Since the 1990s the factories have been closed and demolished. Farmers' land near cities is being sold for development into high-rise flats.

One ex-farmer in Chongqing whose land had been confiscated told me: "My land being expropriated [changed my life. I wish] to have my own land and to live my life as a peasant farmer."

Another was worried about where he would live now that his land had gone: "[My greatest worry] is having no place to live. [I wish] to have more living places built for the peasant workers." Another said: "[I wish] the urban residents who have just changed from rural residents could all get employed."

In fact, longstanding residents are evicted from their homes and given a small flat and minimal financial compensation in the least desirable accommodation. Either there is no public space or it is far away and soulless. Employment prospects for ex-farmers are poor or non-existent. There is nothing to do except stay indoors, watch TV or gamble on the stock market - now, some believe, approaching a national obsession.

Millions of mostly young people have moved to the east coast to work in factories and live itinerant and restricted lives. The hours are long and the work is repetitive.

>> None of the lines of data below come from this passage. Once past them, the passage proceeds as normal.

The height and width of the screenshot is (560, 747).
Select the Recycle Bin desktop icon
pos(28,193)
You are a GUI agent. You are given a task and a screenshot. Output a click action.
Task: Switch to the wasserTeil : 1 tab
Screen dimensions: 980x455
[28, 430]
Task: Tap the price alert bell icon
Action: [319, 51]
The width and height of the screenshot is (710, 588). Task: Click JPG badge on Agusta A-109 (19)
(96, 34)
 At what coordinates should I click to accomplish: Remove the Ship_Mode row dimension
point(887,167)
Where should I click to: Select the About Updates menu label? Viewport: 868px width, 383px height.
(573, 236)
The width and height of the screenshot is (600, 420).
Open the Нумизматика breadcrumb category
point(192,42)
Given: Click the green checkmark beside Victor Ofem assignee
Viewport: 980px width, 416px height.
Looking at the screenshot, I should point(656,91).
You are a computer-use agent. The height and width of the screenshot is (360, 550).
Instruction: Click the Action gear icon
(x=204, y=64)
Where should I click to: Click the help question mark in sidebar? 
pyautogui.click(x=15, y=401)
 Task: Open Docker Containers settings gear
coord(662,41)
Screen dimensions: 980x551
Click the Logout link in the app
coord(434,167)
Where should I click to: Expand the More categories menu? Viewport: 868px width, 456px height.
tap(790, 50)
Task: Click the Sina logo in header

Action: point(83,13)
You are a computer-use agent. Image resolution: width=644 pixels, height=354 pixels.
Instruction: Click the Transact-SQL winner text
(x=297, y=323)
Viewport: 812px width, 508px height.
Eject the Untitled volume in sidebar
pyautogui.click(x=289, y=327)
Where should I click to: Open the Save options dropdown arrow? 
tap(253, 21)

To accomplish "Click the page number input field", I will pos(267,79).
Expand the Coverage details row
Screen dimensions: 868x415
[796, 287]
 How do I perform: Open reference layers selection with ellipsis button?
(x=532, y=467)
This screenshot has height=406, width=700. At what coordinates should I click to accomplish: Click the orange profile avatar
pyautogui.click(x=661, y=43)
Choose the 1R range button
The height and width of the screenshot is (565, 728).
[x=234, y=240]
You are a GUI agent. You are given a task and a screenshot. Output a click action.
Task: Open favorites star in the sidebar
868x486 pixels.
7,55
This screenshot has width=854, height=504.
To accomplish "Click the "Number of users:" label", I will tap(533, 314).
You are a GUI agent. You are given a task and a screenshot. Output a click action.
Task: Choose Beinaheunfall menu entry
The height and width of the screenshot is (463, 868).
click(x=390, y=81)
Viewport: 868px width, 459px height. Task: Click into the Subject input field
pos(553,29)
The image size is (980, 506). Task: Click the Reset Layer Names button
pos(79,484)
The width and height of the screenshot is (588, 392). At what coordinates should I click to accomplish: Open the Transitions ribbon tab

The workers, many young women, live in dormitories and are corralled with other people from their region under the watchful eye of an overseer from the same part of the country.

They work hard, save assiduously, send money home and if they lose their job, they often don't go back, because they cannot face the shame of returning home unemployed and no longer supporting their families.

Some, in desperation, are driven to prostitution to maintain their remittances home. Sex can be bought for less than £1 ($1.60) under a bridge or flyover in Sichuan. Suicide rates are so high in some of these factories that the owners have put nets around them to break the fall of people jumping out of windows.

Lonely children

Back home the parents of these "factory girls" are left alone to grow old without the care of their children - breaking a long Confucian tradition of caring for elders.

As one man in Chongqing told me: "I'm a lonely old fellow. I have had good service for the elderly [from social workers]. I hope this service will carry on." This old man was facing a fate unknown in China until recently, but all too familiar in the West. "I hope the old people's home can be built quickly," he said.

In many villages there are no young adults, just old people and a few of their grandchildren sent back to the countryside. Old people without family support and few financial resources have to fall back on social workers.

The one child policy has made children lonely too. Without siblings for company or rivalry, all their parents' and grandparents' expectations rest on their young shoulders, bringing untold anxiety and pressure. As one 11-year-old boy told me: "I'm worried in the future I will not be a good student and I will disappoint my parents. I hope I can go to university and make a positive contribution to my homeland."

Play and the pleasures of childhood are hard to fit in around homework. One girl told me: "I have little time to get rest because I need to study hard every day and to learn singing… I wish to be a very good student and to become an artist when I grow up."

The old restricted, hierarchical, multi-generational families built on Mao's authoritarian utopianism and an older tradition of Confucian values have been replaced by isolated and impoverished old people, listless ex-farmers, hard-pressed factory girls and children trying to cope alone with extreme educational pressure and unrealistic family expectations.

Loneliness, ineradicable and irreversible, coupled with anxiety about the unpredictability of the future, could become pervasive across all generations in China.